Je ne partage toutefois pas ses préoccupations relatives à l’usage de la grammaire des « droits » dans la quête d’un statut rénové pour les autochtones.

Le langage légitime des « droits »

Il y a peut-être un risque de « jeter le bébé avec l’eau du bain » si on pousse la critique du dogme culturaliste jusqu’à remettre en cause la référence aux « droits » des peuples autochtones. Les autochtones ne se réclament pas d’une conception « fondamentalisée » ou irréductible de leur altérité ; cela leur a été imposé par l’État, dont les juges. Il faut dire sans ambages que l’affirmation d’un « droit » est parfaitement adaptée lorsqu’on l’insère dans l’horizon du « droit à l’autodétermination » qui est la clé du débat. La reconnaissance des autochtones comme communautés politiques au sein du constitutionnalisme canadien que Jean Leclair appelle de ses voeux peut sans difficulté s’insérer dans la matrice du droit à l’autodétermination.

Le langage des droits est en fait un moyen puissant et légitime d’exprimer l’obligation de rompre avec l’absolutisme étatiste moderne postulant une souveraineté plénière et exclusive dont la société majoritaire issue du colonialisme sera fatalement la bénéficiaire. Dans la perspective de la décolonisation des peuples, il va de soi que les droits des colonisés et la demande d’un nouveau partage du pouvoir vont de pair. Dès lors qu’il est admis que le droit à l’autodétermination a pour objet le partage émancipateur du pouvoir, on voit bien qu’il s’agit d’une question différente de celle des droits individuels qui concerne la limitation du pouvoir, donc de la « liberté » du citoyen. On ne doit pas laisser dire, et ce n’est probablement pas ce qu’affirme Jean Leclair, qu’il est nécessaire de renoncer aux droits de groupe pour opérer la synthèse avec les droits individuels. La Déclaration sur les droits des peuples autochtones de l’ONU montre clairement la voie à suivre à cet égard puisqu’elle affirme à son article 3 le droit à l’autodétermination tout en énonçant, aux termes de l’article 34, que les institutions et les normes autochtones doivent respecter les instruments internationaux de protection des droits de l’homme.

L’identité comme alibi du néocolonialisme judiciaire

Par ailleurs, je doute que la jurisprudence « identitariste » ramène le travail des juges, tel que l’affirme Jean Leclair, au souci à dominante empirique d’exhumer « ce qui était » selon la méthode des sciences sociales plutôt que d’affirmer une valeur normative jugée cardinale.

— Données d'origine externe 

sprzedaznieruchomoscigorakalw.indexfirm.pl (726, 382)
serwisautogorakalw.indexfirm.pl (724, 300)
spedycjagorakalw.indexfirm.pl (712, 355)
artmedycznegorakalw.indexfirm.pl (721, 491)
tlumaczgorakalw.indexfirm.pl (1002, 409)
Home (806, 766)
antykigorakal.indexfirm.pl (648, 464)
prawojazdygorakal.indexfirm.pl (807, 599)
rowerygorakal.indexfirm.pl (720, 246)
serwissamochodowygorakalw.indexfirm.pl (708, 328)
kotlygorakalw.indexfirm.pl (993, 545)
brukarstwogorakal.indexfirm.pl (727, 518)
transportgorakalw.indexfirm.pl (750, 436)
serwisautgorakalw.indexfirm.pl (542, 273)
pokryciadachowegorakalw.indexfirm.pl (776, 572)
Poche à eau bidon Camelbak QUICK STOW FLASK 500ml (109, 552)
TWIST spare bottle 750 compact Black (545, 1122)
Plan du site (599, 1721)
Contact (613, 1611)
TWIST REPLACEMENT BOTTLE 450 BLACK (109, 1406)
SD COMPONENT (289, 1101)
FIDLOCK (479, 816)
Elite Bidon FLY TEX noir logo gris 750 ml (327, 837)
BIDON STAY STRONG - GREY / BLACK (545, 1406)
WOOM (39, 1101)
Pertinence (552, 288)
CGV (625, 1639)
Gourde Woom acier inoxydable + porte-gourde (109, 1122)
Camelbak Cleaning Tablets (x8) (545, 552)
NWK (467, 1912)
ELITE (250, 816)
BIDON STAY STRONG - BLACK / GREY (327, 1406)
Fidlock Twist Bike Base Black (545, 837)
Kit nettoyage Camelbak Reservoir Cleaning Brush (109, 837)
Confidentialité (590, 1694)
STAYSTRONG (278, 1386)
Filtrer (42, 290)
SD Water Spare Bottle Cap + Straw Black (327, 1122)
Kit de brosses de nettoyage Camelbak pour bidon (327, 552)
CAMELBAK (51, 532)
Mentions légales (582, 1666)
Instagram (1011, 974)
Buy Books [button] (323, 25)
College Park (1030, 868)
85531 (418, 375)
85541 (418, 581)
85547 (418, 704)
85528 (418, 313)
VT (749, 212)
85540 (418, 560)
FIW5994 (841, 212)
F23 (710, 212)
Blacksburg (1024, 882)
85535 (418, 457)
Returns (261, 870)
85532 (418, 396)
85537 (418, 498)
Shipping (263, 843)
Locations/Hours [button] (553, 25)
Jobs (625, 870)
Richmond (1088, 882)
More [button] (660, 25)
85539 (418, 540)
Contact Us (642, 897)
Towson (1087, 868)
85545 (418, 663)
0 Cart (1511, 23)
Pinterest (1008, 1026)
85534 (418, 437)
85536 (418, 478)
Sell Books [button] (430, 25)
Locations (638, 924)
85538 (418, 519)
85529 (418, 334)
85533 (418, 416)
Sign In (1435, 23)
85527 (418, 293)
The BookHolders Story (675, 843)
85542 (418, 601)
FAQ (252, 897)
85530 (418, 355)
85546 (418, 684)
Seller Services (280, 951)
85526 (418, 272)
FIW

Il ne faut pas escamoter le soubassement politique et économique du chantier entrepris par la Cour suprême car, lorsque l’on débusque le programme sous-jacent au raisonnement des magistrats, on se trouve face à une idéologie que l’on pourrait qualifier de néocoloniale. La jurisprudence rend compte d’une volonté politique du plus haut tribunal de mettre en oeuvre des procédés de répartition des richesses et du pouvoir entre les peuples autochtones et la société dominante, procédés qui sauvegardent de manière univoque le primat de l’État et les acquis essentiels de la colonisation tout en affirmant une certaine légitimité autochtone. Le principe normatif – d’aucuns diraient « axiologique » – de référence est l’impératif de « conciliation » de la préexistence et de la persistance de l’autochtonie avec la société majoritaire issue de l’affirmation de souveraineté de l’État. De cet impératif résulte l’enclavement des autochtones dans un univers rendant irréversible, pour l’essentiel, la redistribution massive de richesse et de pouvoir opérée à leur détriment par le projet colonial.

La concrétisation des droits ancestraux des peuples autochtones exige que l'on compose avec certaines données propres au contexte actuel. Parmi ces données mentionnons : l'implantation d'un État eurocanadien prééminent, l’imbrication permanente des populations autochtones et allochtones, la mobilisation toujours plus lourde des terres et des ressources au service de l'économie de marche, le triomphe de l'individualisme libéral et la marginalisation économique et culturelle de l'autochtonie. L'ampleur du défi lancé par l'article 35 de la Loi constitutionnelle de 1982 est proprement sidérante, et les jugements rendus par la Cour suprême du Canada font ressortir le refus du pouvoir judiciaire de bouleverser, au nom des droits historiques des peuples autochtones, l'ordre social et économique hérité de la colonisation européenne du Canada.

Bref, le référent identitaire est un procédé politico-juridique au service de l’ordre établi.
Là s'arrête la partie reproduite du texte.